Qualified staff in early years
Qualified staff in early years

As an early years provider running for only 6 weeks per year, Mini Minors, like many others, relies heavily on qualified teachers, nursery practitioners and early years practitioners leaving the classroom behind for the holidays, and coming to earn some extra cash in a fun environment.

In recent years these individuals have become harder to come by. More and more of these qualified staff are leaving the industry, with significantly increased numbers not entering the industry to begin with. Some of the reasons for leaving childcare range from feeling under appreciated by the government and being completely overlooked, especially during the COVID-19 pandemic, to the fact that you can earn more stacking shelves in a supermarket or working in McDonald’s.

According to the Early Years Alliance (EYA), 8 out of 10 early years providers are having difficulty recruiting staff. Mini Minors in North London report a 35% drop in applications from individuals holding relevant qualifications compared to 2019. As a result, providers are either closing their doors or limiting the number of places available to children. EYA reported 5500 childcare providers closed their doors in 2022, some due to staffing issues, others due rising energy costs and a lack of government assistance. These figures are worrying and not easy to bounce back from!

Early years staffing crisis
Early years staffing crisis

These pre-school and holiday facilities, such as Mini Minors and XUK Day camps are vital for a child’s growth and development, as well as a source of childcare enabling parents to work. Today the government have reduced the age limit for free childcare for children over the age of 9 months, opening this service up to millions more children. This announcement is a great step forward in addressing the parental return to the workplace, however there has been no indication of an effort to encourage qualified staff to return to the industry, nor any incentives to entice new people in.

A Mini Minors spokesperson fears ‘the governments promise will put further strain on the limited spaces offered by childcare providers.’

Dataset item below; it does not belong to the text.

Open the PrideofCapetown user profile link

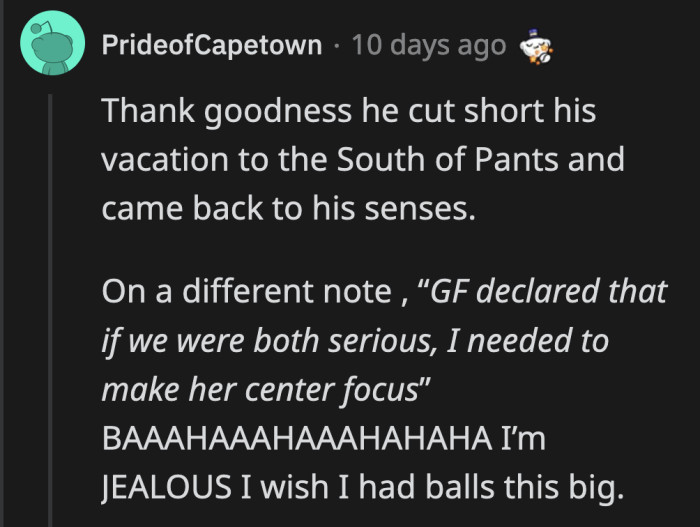pos(212,46)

EYFS Statutory Framework states the staff to child ratio for children below 2 years old is 1:3 & for age 2 years is 1:4 (increasing to 1:5). These figures make early years settings significantly more staff intensive at a time where suitable qualified individuals are illusive.

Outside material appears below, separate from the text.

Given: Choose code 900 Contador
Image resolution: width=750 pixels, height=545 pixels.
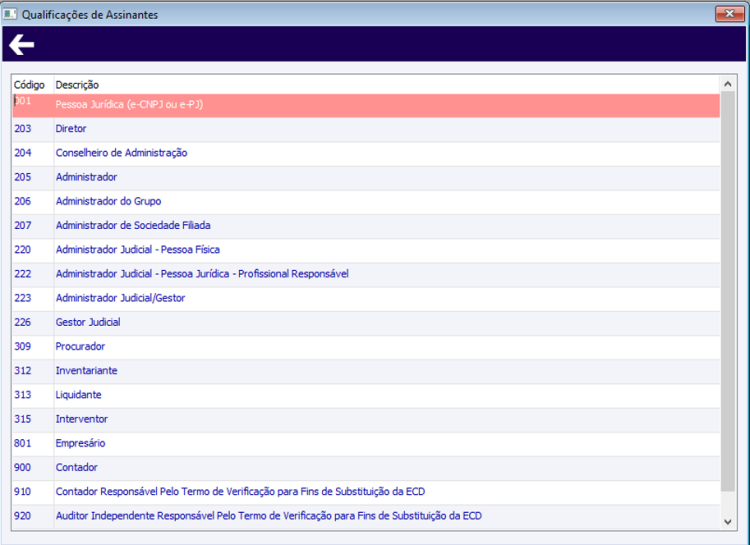Looking at the screenshot, I should 366,468.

Nursery staff at XUK camps
Nursery staff at XUK camps

‘Finding the quantity of quality, qualified staff that is essential in running our provision is becoming more difficult each year. We are unable to facilitate the number of children we used to back in 2019.’ Says Richard Bernstein, director of XUK Camps.

To start the recovery of pre-school childcare the government must intervene fast to improve the infrastructure. There needs to be:

  • incentives and funding for new facilities to be opened to increase the number of places available for children
  • increased wages for those in childcare jobs
  • incentives for those holding qualifications to return to the industry
  • incentives for those with a passion for working with children to undertake qualifications most needed by these facilities.

Without the infrastructure, many of the promises made today will not benefit parents and their young children and will end up wasting money without actually solving any problems.